(Work required):
Could you reproduce all of the records below word for word, leaving out the pictures?
───── Input for this task
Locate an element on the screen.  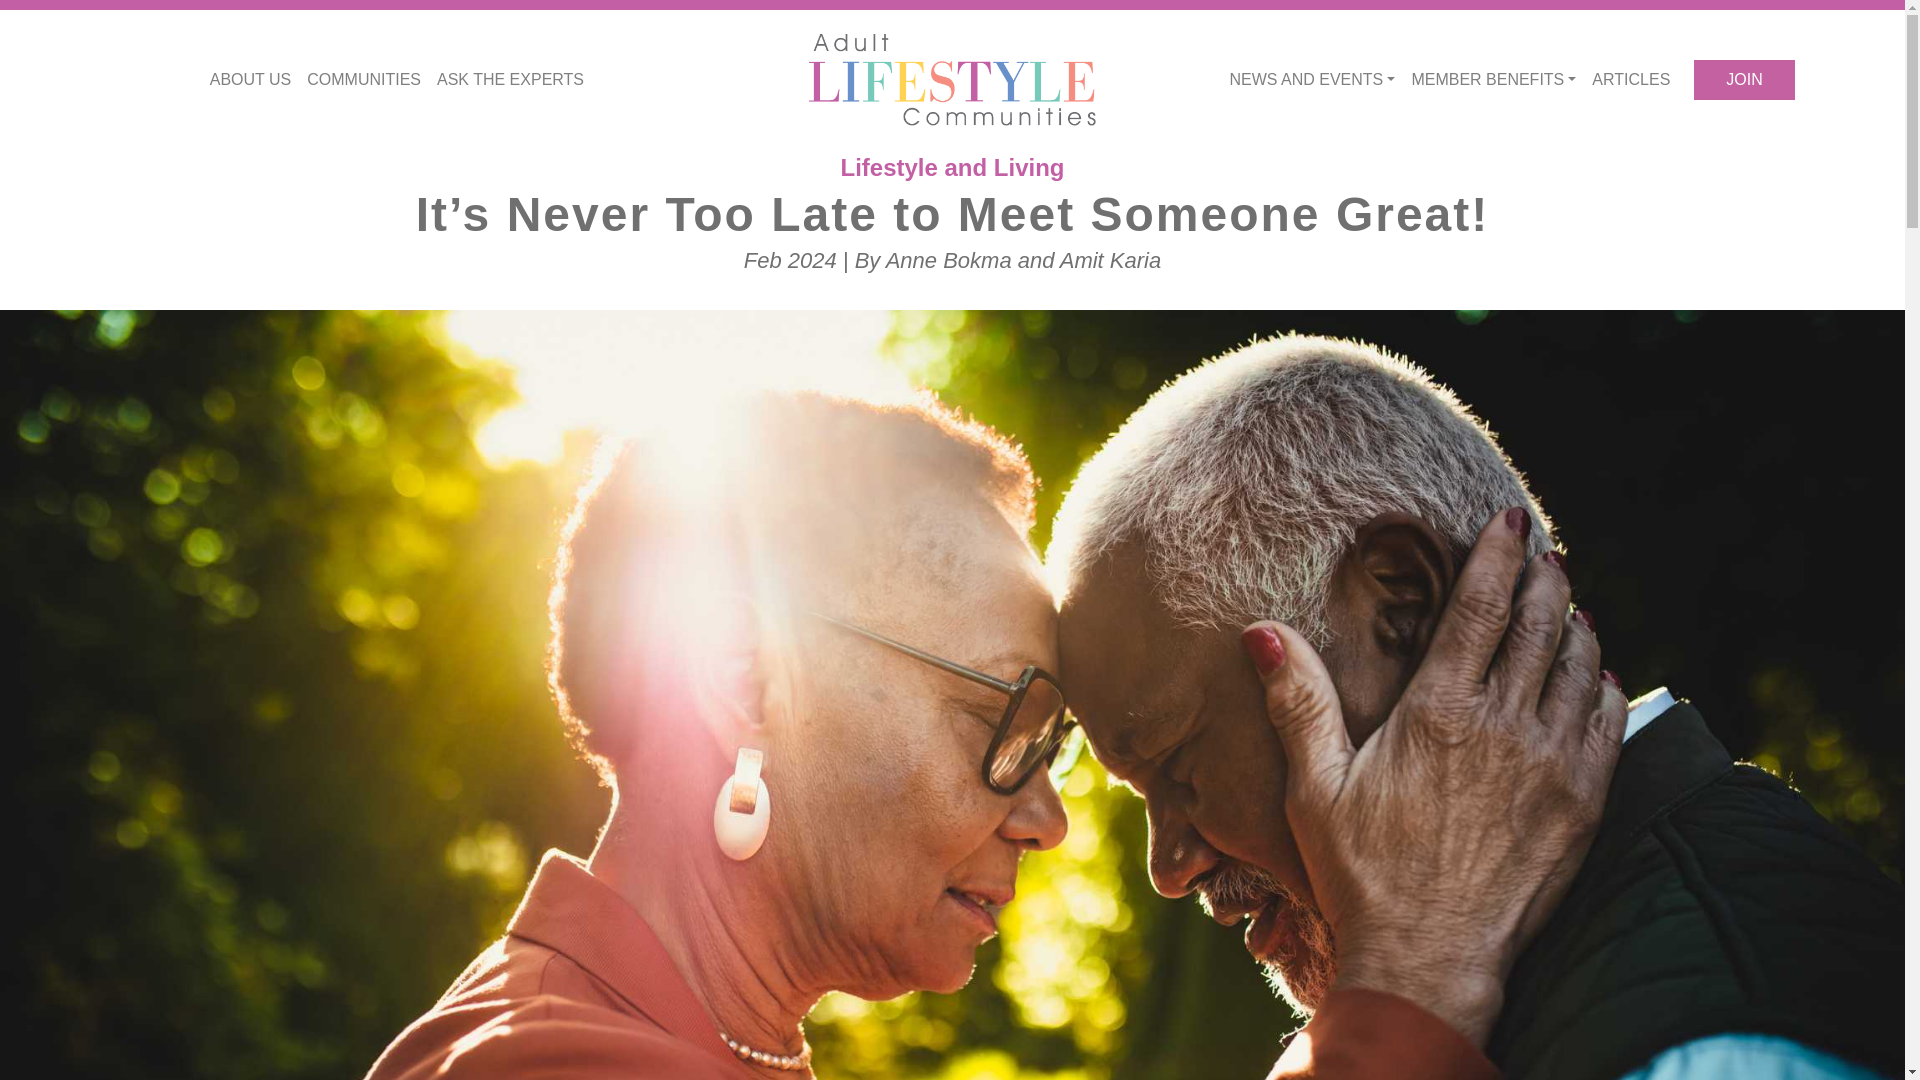
COMMUNITIES is located at coordinates (364, 80).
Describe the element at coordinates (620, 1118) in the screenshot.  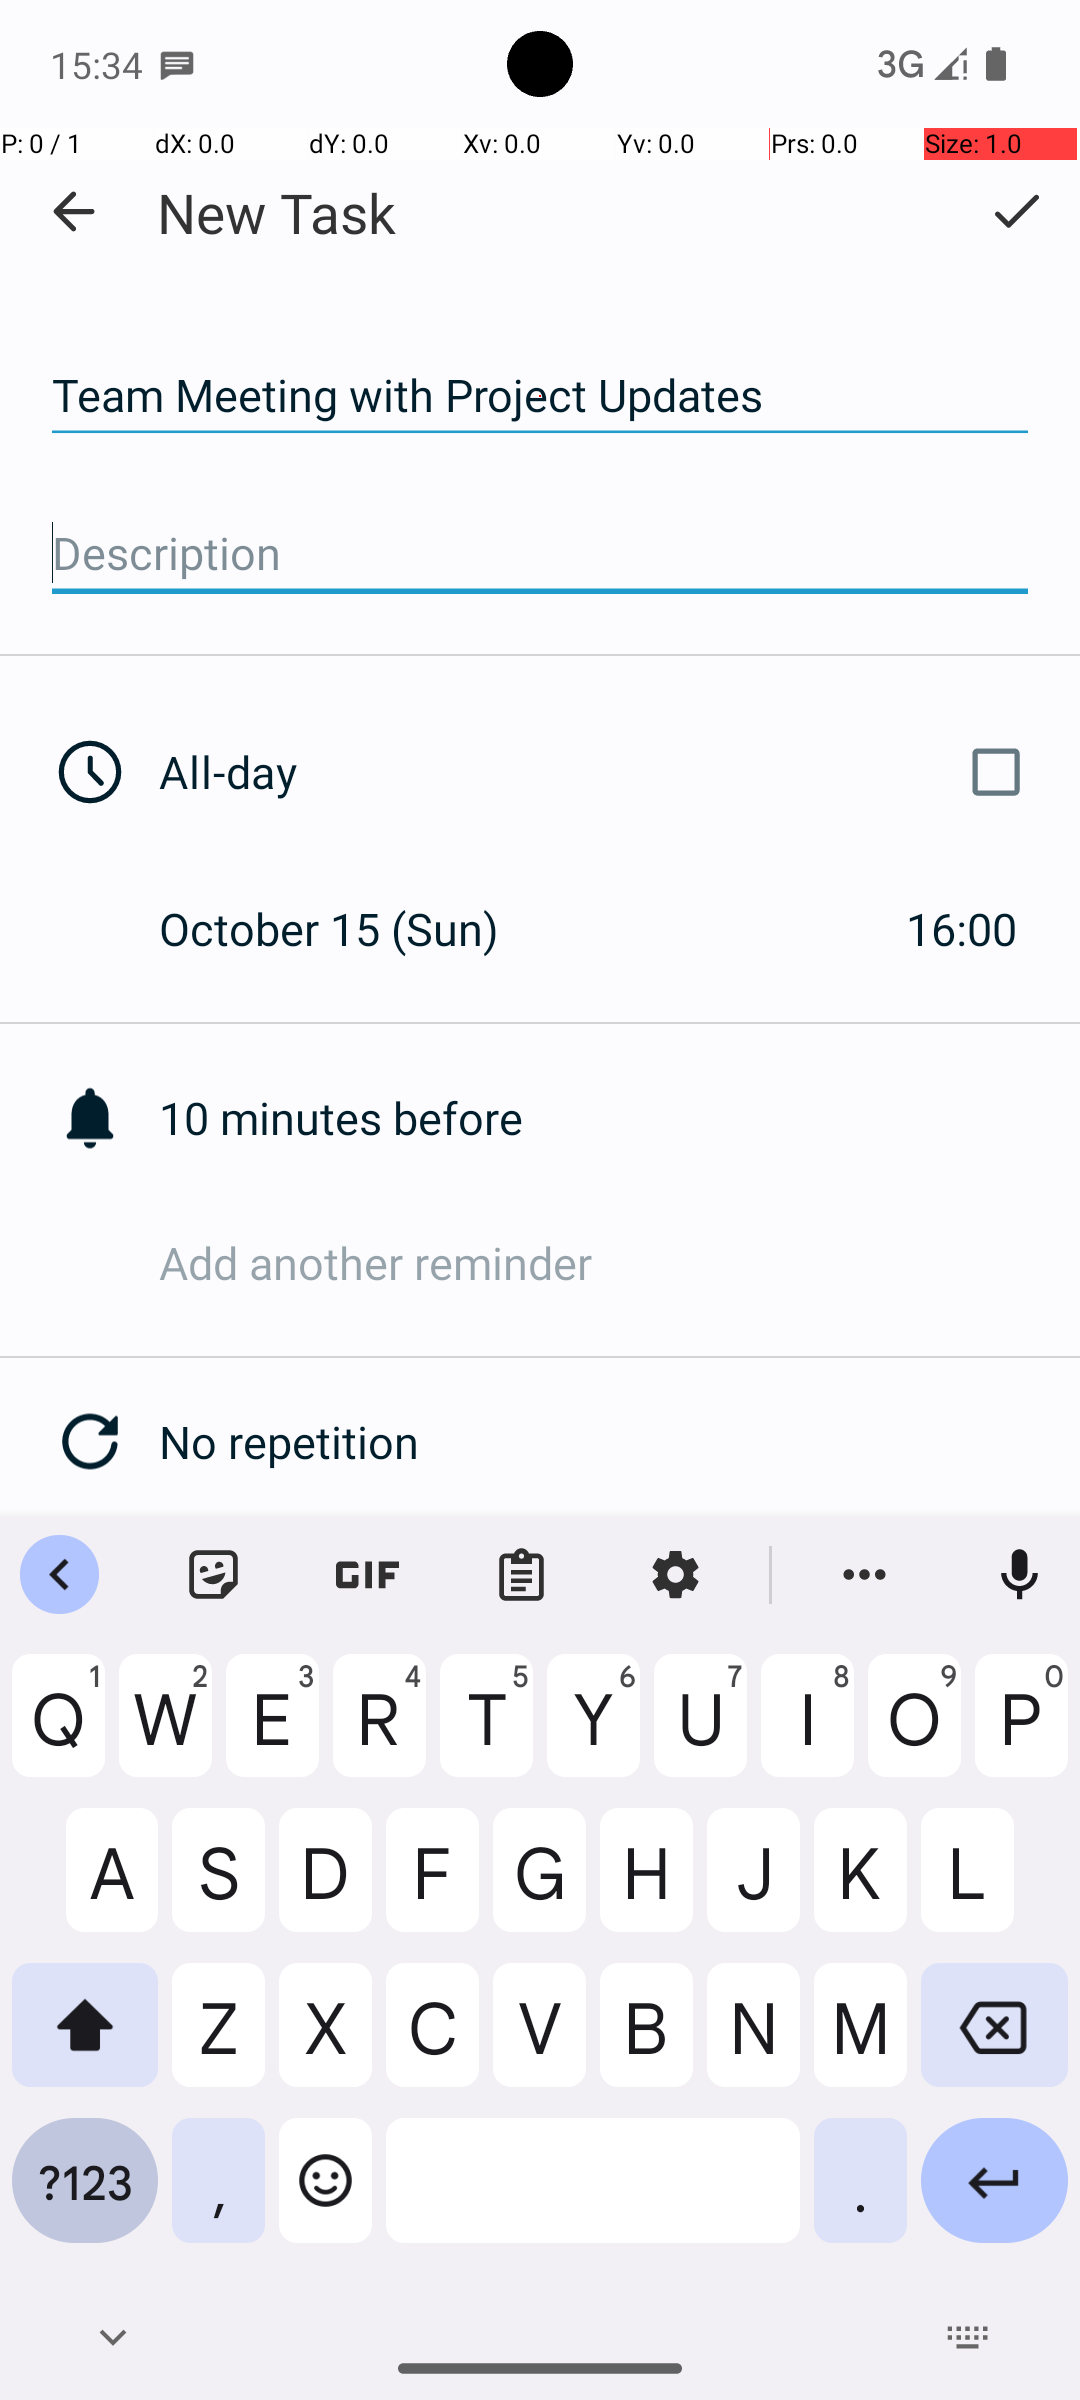
I see `10 minutes before` at that location.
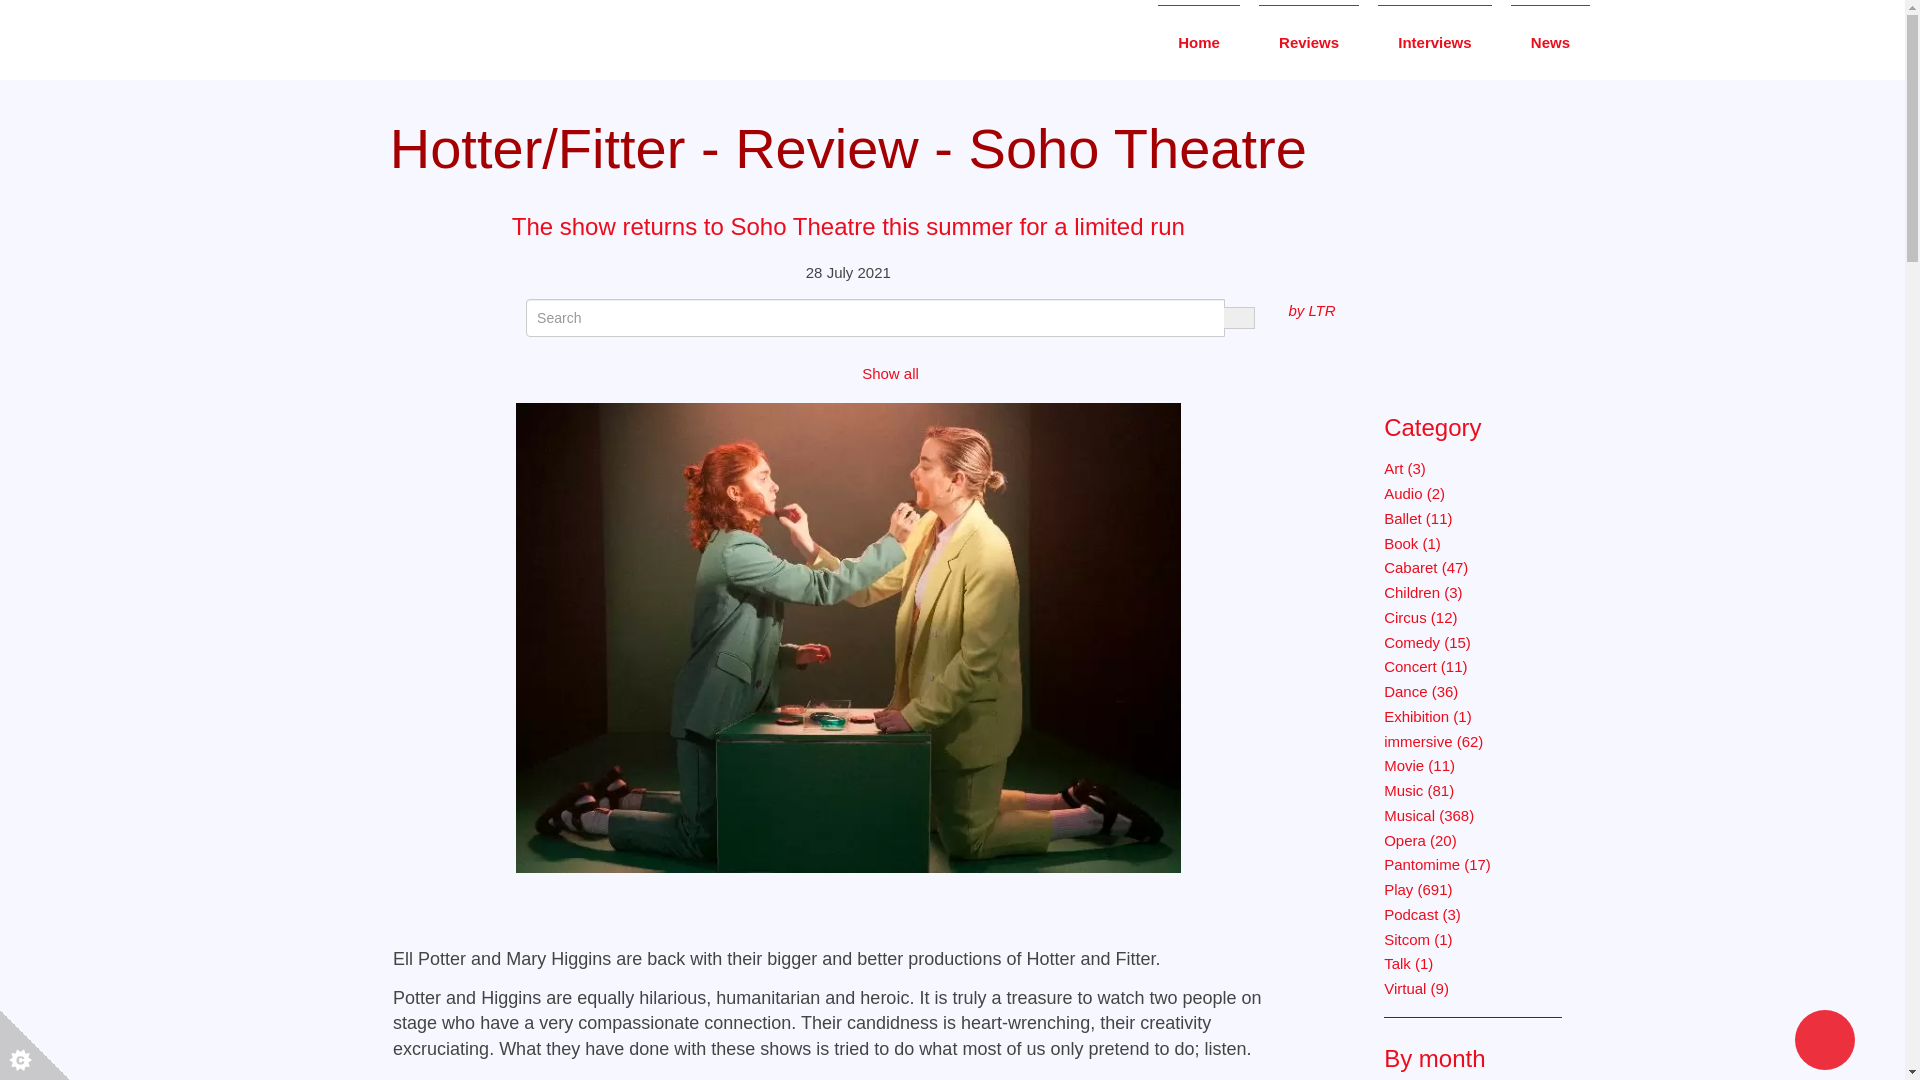  I want to click on Interviews, so click(1434, 41).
──────────
(Full response):
Locate an element on the screen.  
COMMUNITIES is located at coordinates (364, 80).
Describe the element at coordinates (620, 1118) in the screenshot.  
I see `10 minutes before` at that location.
  I want to click on Interviews, so click(1434, 41).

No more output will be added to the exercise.